It’s a quiet Christmas Eve at my grandmother’s house sometime more than a quarter of a century ago, and I’m in the den surrounded by gold shag carpet, an enormous flocked artificial Christmas tree towering above me. I’m flopped over a brown chair, and for the first time I’m reading a wholly remarkable book about a wholly remarkable book, “a book called The Hitchhiker’s Guide to the Galaxy — not an Earth book, never published on Earth, and until the terrible catastrophe occurred, never seen or even heard of by an Earthman.”
It was also a funny book, an irreverent book, a science fiction novel full of spaceships and aliens — what’s more reprehensible than a Vogon? — and superintelligent computers and Kill-O Zap ray guns that was a satire of science fiction, the space opera sort that was popular at that time because of that little movie known as Star Wars.
It was also an absurd book with strange narrative blips like the story of Veet Voojagig, the philology student, who after a night of drinking Pan Galactic Gargle Blasters with Zaphod Beeblebrox, President of the Imperial Galactic Government, “became increasingly obsessed with the problem of what had happened to all the ballpoints he’d bought over the past few years.” The ballpoints, apparently sentient life forms, theory has it, when left unattended,return to their planet of origin “where they knew they could enjoy a uniquely ballpoint-oid life-style, responding to highly ballpoint-oriented stimuli, and generally leading the ballpoint equivalent to the good life.”

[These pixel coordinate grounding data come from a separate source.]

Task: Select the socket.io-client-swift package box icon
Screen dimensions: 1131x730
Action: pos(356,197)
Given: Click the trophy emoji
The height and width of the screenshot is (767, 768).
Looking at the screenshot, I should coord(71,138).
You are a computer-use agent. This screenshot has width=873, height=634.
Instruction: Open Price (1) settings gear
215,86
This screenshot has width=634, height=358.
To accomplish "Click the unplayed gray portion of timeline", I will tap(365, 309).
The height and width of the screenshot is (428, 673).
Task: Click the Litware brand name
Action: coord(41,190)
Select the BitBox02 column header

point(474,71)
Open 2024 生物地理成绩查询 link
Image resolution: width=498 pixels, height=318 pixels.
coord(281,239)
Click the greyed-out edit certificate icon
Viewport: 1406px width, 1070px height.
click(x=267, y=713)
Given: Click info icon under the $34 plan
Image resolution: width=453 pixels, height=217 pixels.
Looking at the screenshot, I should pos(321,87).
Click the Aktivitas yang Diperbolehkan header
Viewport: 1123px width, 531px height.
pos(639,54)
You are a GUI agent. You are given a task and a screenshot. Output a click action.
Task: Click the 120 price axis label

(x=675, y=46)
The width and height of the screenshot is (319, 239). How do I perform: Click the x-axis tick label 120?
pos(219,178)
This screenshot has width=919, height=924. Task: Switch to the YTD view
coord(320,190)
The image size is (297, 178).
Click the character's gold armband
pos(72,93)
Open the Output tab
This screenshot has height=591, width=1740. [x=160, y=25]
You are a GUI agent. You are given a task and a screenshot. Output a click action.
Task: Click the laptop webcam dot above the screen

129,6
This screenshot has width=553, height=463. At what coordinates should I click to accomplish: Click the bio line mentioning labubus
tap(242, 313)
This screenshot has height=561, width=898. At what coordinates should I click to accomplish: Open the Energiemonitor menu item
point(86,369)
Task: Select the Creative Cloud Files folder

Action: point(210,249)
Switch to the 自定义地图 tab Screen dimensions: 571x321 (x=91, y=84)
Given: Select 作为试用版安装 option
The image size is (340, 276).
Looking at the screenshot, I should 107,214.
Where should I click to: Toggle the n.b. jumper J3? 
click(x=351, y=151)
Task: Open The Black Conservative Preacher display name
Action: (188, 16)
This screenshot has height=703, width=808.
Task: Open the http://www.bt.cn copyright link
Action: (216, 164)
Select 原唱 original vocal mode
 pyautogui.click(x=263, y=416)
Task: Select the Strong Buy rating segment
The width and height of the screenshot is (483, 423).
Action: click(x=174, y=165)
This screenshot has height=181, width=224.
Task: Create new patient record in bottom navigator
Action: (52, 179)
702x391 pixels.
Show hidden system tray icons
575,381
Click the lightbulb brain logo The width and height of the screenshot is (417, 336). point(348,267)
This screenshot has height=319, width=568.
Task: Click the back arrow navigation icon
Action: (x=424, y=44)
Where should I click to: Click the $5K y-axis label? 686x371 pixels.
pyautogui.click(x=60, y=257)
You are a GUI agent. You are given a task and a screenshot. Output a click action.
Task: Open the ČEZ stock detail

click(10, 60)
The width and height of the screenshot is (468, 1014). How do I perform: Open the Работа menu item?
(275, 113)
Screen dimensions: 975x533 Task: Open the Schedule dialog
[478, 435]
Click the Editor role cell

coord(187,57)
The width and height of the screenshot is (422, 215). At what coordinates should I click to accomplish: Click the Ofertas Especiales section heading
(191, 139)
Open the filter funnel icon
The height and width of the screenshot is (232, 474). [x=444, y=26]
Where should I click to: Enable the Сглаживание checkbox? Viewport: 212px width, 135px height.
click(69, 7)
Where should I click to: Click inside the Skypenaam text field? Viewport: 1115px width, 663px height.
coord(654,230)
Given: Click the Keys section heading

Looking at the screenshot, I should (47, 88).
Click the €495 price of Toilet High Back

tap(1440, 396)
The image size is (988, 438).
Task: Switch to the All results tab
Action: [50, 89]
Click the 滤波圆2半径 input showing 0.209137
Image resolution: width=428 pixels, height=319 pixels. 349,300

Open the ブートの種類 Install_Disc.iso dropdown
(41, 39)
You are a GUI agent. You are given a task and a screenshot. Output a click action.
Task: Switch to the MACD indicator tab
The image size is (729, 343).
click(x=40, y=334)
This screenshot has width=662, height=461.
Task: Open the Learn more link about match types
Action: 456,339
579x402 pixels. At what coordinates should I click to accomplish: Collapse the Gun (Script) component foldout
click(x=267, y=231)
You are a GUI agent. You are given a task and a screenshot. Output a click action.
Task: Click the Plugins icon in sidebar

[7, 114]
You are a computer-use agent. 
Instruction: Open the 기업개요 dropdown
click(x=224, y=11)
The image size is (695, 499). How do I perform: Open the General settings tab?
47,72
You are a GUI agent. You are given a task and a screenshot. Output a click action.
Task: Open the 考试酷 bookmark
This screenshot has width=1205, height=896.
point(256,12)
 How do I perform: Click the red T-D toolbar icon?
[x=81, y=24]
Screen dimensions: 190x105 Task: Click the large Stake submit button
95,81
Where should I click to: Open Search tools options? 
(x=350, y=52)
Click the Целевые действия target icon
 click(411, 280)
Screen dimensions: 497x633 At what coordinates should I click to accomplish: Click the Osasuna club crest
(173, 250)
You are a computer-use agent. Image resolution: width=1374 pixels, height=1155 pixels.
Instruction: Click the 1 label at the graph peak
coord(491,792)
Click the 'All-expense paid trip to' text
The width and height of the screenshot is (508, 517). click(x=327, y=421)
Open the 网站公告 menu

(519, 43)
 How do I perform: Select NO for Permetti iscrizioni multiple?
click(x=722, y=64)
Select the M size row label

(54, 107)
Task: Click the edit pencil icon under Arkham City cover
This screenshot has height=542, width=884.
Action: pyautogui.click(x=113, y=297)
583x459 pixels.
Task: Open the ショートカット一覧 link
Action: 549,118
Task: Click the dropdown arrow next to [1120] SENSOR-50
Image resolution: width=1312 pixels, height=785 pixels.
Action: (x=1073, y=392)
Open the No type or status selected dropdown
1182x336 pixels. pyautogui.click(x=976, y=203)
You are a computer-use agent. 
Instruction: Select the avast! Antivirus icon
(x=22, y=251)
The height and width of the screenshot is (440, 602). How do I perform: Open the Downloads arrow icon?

That theory, of course, was no more absurd than the theory that my family and I would find diamonds in a plowed field in Arkansas. Which we tried to do — unsuccessfully — one year on summer vacation, when, sitting in the back seat of our Ford LTD, I also read the four-part Hitchhiker’s trilogy (another absurdity) as we drove through the splendors of Arkansas. Hunting for diamonds in a plowed field in Arkansas was about as absurd as the idea my father had that Arkansas was a great place to go on summer vacation. (Although we did pass through Texarkana, Texas, which, as it turns out, is where my wife is from, though it’s highly improbable she knew she would marry a geeky kid reading a highly remarkable science fiction novel while passing through her hometown on the way to hunt diamonds.)